By Wednesday’s trading halt, the benchmark index had lost $35 billion and was heading for its worst weekly result since the 2008 financial crisis. Even after reversing Wednesday’s transactions, the (book) losses from the two-day bear rally after the quake caused $21 billion. After Turkish equities had performed best worldwide in the previous year, they are showing exactly the opposite development after 6 weeks into the new year.

This hits many domestic investors hard, who had seen equity investments as a stable investment in the face of galloping inflation, which is currently still 58 percent year-on-year. International investors had turned their backs on the market because of recurring turmoil and President Recep Tayyip Erdogan’s “unorthodox economic and monetary policies,” which include interest rate cuts despite rising living costs. Local investors last held 70 percent of stock holdings, up from 35 percent in 2020.

Demand for reversal of all transactions

Demands from domestic investors for a reversal of all trading transactions from Monday and Tuesday can also be explained against this background. “We demand the reversal of all transactions that took place on Borsa Istanbul from February 6, 2023 and the closure of the stock exchange during the national mourning period,” reads an online petition that, according to agency reports, attracted more than 10,000 signatures in just a few hours They received approval from Murat Bakan, a member of parliament from the main opposition party, who wrote on Twitter that suspending trading was not enough and that all deals that took place on the Istanbul Stock Exchange after the earthquake had to be cancelled.
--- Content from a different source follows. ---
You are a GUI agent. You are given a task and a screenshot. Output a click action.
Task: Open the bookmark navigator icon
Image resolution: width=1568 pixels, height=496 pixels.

In Turkey, a new parliament and a new president are to be elected in mid-May. The economic situation, with food prices doubling and the national currency, the lira, having been further weakened by the earthquake, put Erdogan under political pressure even before the earthquake. There is now growing criticism of the relief measures in the quake area, which started too slowly when the temperatures were below zero. Erdogan doesn’t need dissatisfied investors who are indirectly affected by the quake.